アニメーション

 眉間に寄ったタテのシワ。今日も教授は、激を飛ばす。

 毎週金曜、13:00~16:00。せっかくなら日本で受けない講義を、との思いからアニメーションの授業を取ることにした。このコースでは、アニメの描き方ではなく「制作手法」を習っていく。

 アニメは通常、1秒24コマで描かれる。これは言い換えると、24枚の絵を描いて、初めて1秒の映像ができるということだ。1分で1440枚。とんでもない世界である。しかし実際は、1枚1枚すべての絵を描くような無謀なことはしない。

 どういうことか。例えば、バイクが道をまっすぐに走るシーンを、後ろから観ていると想像してほしい(レースゲームのような視点)。道の脇の木やビルが、奥から手前に流れてくると、僕たちの目にはバイクが「進んでいる」ように見える。このとき、キャラクター(バイク)は画角に固定してもかまわない。相対的に、背景だけを動かしてキャラクターを移動させるのだ。そう考えれば、描く部分は背景だけで済むのである。

 アニメの世界では、背景やキャラクター、キャラクターの中でも目や口といったように、いくつもの層(レイヤー)を別々に描いて、後で合わせること(オーバーレイという)をする。描くべきところと、そうでないところを分けて、アニメーターの労力を減らしていくのだ。

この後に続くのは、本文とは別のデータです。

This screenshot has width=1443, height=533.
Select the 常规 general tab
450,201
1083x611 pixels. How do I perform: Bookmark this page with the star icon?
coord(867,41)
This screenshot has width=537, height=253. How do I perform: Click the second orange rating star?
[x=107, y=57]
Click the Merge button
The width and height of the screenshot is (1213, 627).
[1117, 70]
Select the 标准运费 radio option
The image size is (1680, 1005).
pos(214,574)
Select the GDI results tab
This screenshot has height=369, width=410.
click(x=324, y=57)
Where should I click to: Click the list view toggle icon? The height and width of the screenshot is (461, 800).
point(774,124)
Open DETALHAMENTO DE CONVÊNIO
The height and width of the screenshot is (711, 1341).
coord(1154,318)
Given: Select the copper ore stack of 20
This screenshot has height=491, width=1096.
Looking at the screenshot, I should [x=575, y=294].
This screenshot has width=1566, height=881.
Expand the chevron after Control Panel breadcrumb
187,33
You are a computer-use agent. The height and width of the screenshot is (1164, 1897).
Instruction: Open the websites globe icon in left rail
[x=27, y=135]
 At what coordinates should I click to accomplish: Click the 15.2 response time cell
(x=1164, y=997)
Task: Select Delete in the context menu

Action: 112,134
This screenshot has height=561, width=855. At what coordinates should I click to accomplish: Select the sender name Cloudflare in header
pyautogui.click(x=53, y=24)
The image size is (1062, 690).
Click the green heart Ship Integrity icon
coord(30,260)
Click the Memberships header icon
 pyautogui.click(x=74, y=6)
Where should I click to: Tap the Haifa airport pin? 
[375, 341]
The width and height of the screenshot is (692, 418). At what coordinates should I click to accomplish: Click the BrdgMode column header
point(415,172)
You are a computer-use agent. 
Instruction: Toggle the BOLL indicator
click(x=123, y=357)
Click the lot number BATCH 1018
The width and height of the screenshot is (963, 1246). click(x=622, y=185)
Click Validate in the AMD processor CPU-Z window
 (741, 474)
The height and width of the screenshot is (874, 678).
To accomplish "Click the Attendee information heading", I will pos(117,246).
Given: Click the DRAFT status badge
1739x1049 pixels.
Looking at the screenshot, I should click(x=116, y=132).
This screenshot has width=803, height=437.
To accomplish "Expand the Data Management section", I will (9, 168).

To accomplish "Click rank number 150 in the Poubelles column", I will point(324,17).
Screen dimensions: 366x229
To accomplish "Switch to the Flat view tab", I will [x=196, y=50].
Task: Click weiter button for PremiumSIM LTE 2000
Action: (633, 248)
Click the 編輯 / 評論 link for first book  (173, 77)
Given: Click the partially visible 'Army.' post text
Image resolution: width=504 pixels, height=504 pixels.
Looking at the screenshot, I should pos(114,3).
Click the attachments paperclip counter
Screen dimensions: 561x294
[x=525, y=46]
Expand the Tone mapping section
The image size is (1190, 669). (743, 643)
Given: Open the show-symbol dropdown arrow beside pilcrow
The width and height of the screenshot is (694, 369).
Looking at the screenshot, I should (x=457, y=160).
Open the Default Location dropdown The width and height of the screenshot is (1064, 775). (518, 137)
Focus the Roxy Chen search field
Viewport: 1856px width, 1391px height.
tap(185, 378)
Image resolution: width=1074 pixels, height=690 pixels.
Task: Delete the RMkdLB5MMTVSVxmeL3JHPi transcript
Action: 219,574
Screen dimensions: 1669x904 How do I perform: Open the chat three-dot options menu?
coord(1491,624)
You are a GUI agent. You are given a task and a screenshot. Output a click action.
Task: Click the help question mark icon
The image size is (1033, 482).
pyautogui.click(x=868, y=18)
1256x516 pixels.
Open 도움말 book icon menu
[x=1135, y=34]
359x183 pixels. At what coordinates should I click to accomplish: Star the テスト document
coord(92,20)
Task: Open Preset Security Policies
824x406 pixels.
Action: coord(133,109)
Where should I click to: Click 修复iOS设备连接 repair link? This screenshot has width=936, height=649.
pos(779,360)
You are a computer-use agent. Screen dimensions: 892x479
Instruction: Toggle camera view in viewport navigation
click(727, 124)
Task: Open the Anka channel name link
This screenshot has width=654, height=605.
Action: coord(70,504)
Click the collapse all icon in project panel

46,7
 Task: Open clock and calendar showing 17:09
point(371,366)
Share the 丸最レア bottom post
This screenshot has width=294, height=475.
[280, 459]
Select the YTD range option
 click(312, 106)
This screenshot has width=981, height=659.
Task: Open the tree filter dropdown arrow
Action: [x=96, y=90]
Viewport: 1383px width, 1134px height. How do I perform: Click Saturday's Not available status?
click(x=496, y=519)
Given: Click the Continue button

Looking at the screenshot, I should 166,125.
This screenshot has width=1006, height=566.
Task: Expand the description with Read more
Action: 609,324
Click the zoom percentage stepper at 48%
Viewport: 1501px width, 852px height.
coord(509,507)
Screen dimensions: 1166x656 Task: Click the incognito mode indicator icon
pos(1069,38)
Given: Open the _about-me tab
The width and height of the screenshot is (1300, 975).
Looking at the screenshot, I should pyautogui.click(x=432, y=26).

 "Do Think, Do Prepare, Do Something (考えろ、準備しろ、行動しろ)" 教授は口癖のように、その言葉を連発する。アニメ業界では、この他の様々な工夫をもってしても、続けていくのが難しい。かの有名なウォルト・ディズニーでさえ、7回も破産している。教授はその厳しさを教え、常に全力で取り組むことを要求する。